The chill in the air says it’s almost time to put our gardens to bed. One of the best ways to do that is to use straw. I recommend straw because it’s inexpensive, easy to use and move around, and reusable at least for one year.
A half bale will cover the typical bed at Gateway Garden (5×20′) several inches deep. After removing dead plant material, you just layer on the straw and walk away until Spring. The soil underneath will stay soft and protected from splashing by heavy rain, and, if you have left a cool weather vegetable like spinach sprouting in the bed, it will have protection from the worst cold and is more likely to survive the winter. Just like that, spinach green and growing when you uncover your bed!
Until you do uncover the soil, however, no weeds will sprout. Weeds, like vegetables, need light, moisture, and the correct temperature to germinate. . The straw eliminates the light needed for germination.

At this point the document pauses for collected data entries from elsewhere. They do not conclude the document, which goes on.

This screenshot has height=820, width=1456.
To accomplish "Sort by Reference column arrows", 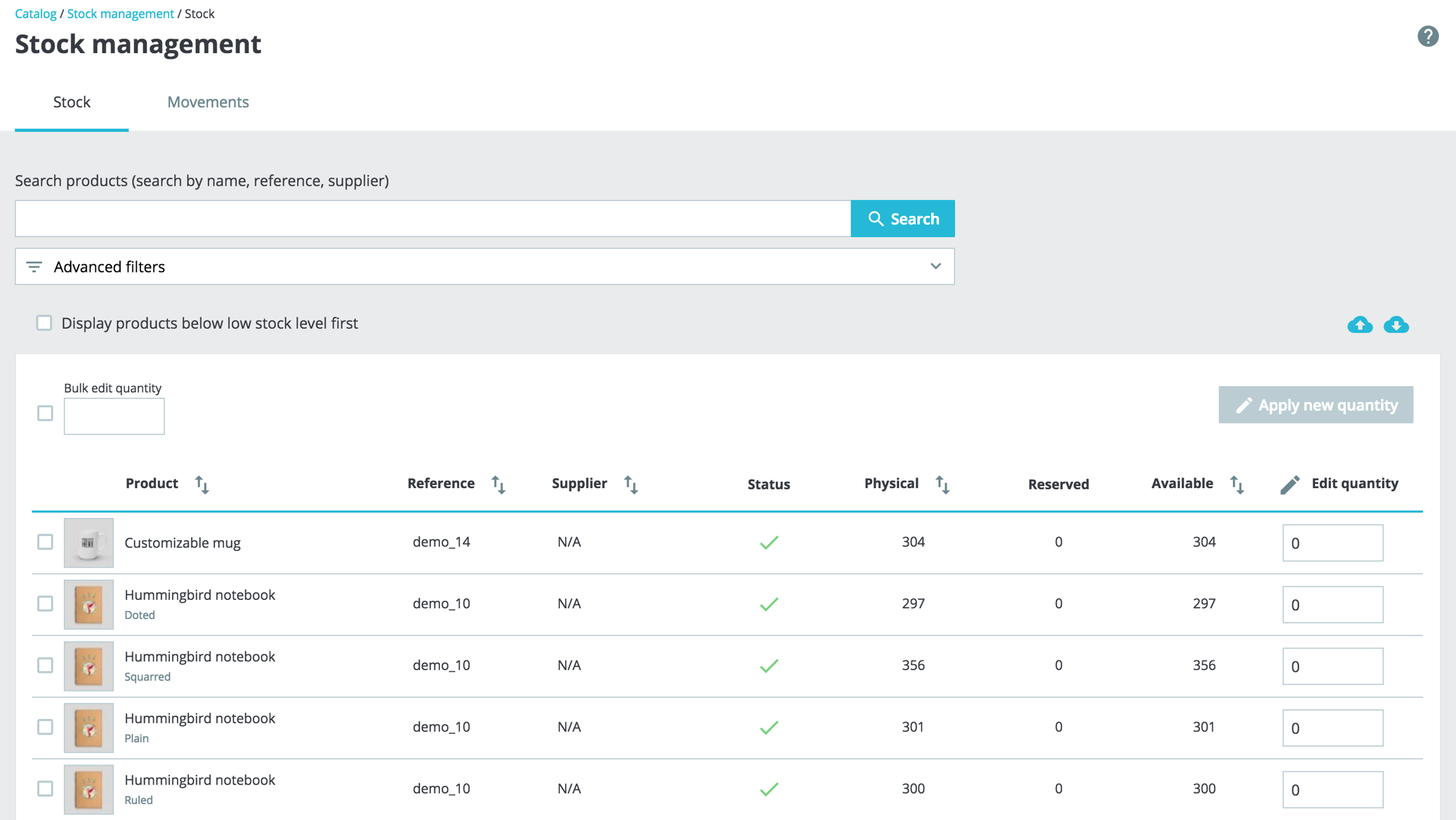I will tap(499, 484).

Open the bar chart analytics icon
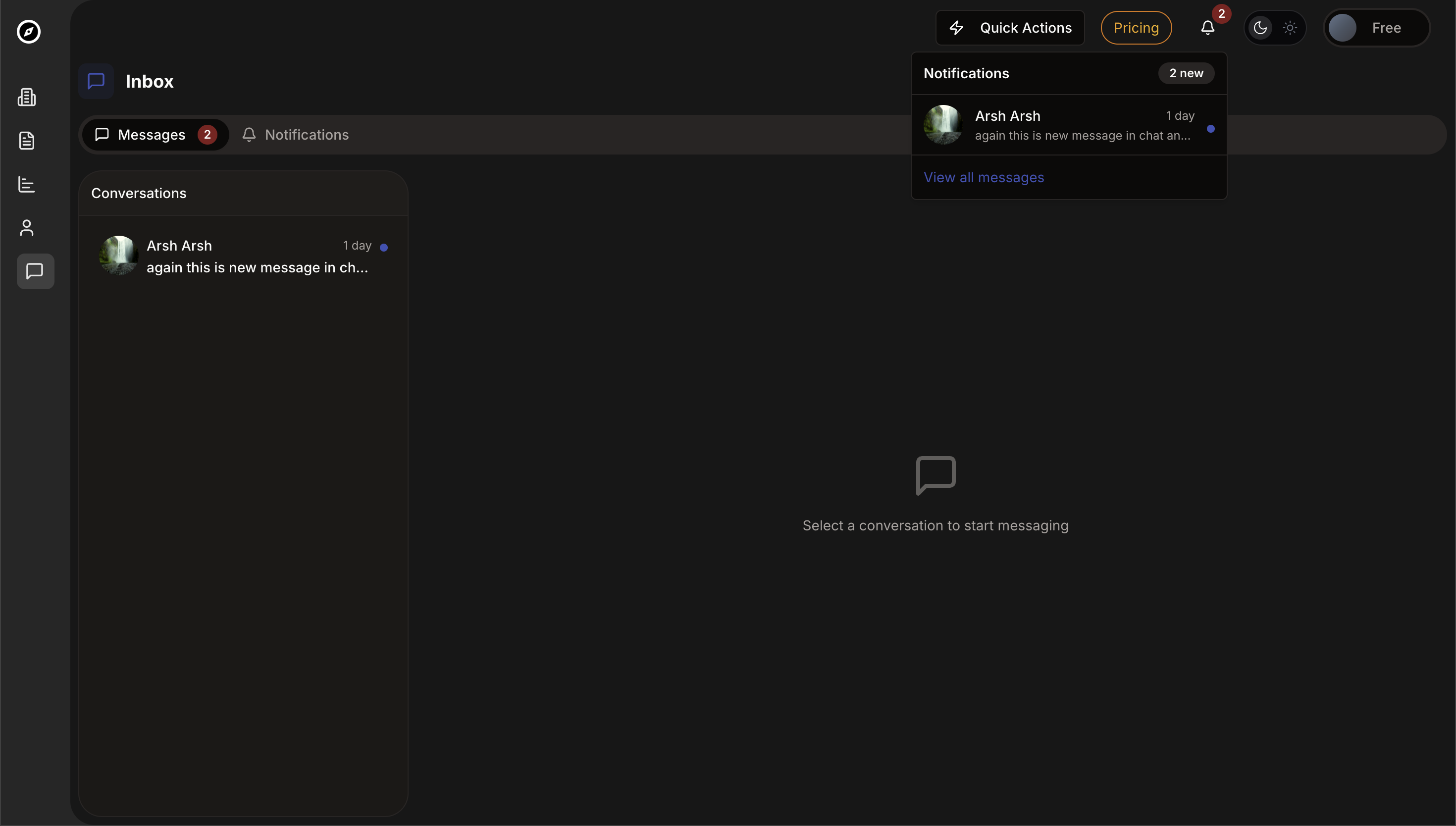(27, 184)
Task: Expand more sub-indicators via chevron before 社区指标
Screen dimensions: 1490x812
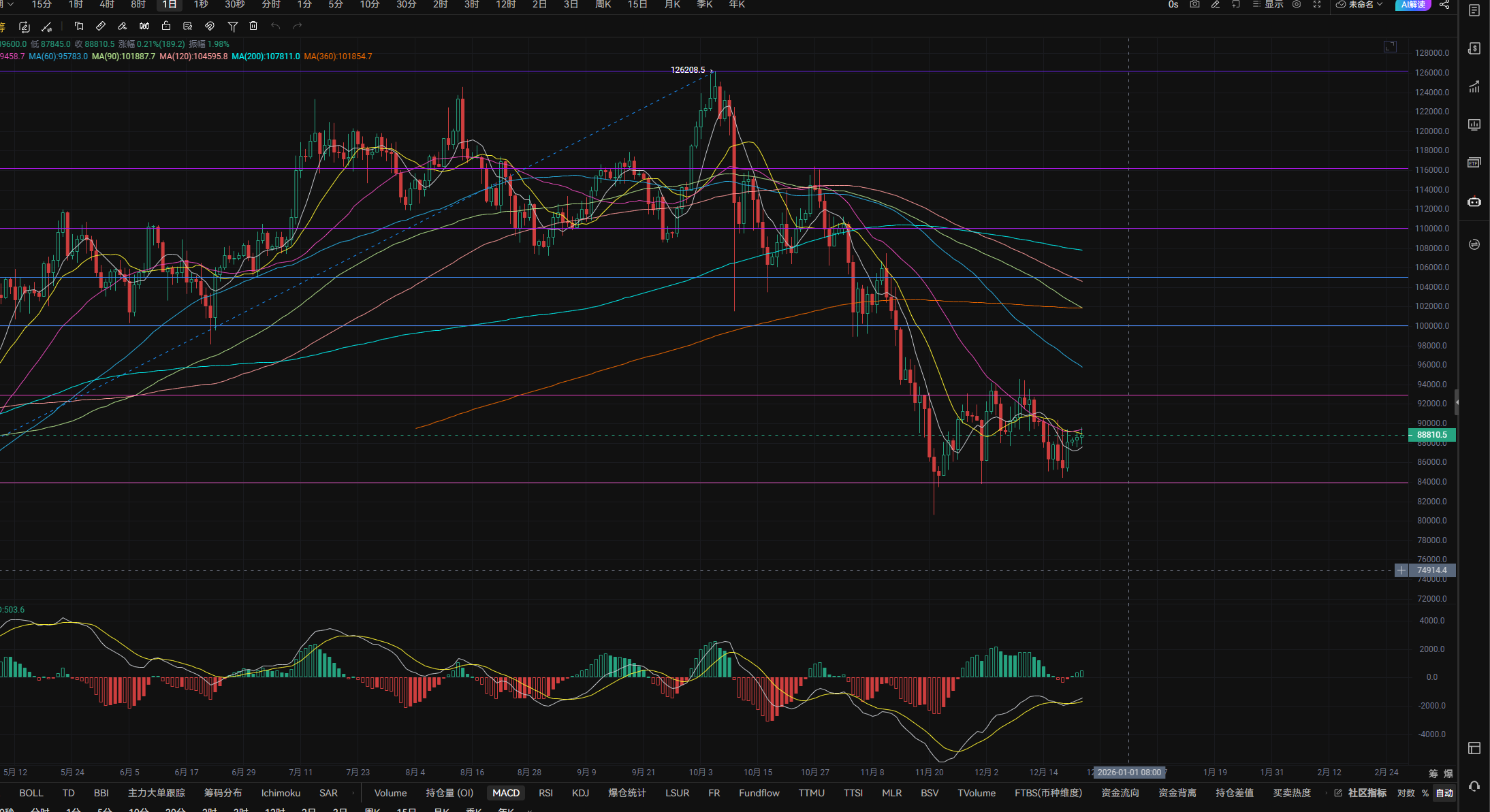Action: 1326,793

So, push the straw aside to make space, or easily pick it up and store it somewhere temporarily. Plant as you would usually, not on top of the straw. Immediately surround seedlings with straw, and your sprouted seeds as soon as possible. The straw will keep the soil from drying out so quickly, so less watering needed, and will stop most weeds from germinating during the growing season.
That means you can cut your weeding time dramatically and avoid spreading weed seeds all over the rest of your garden.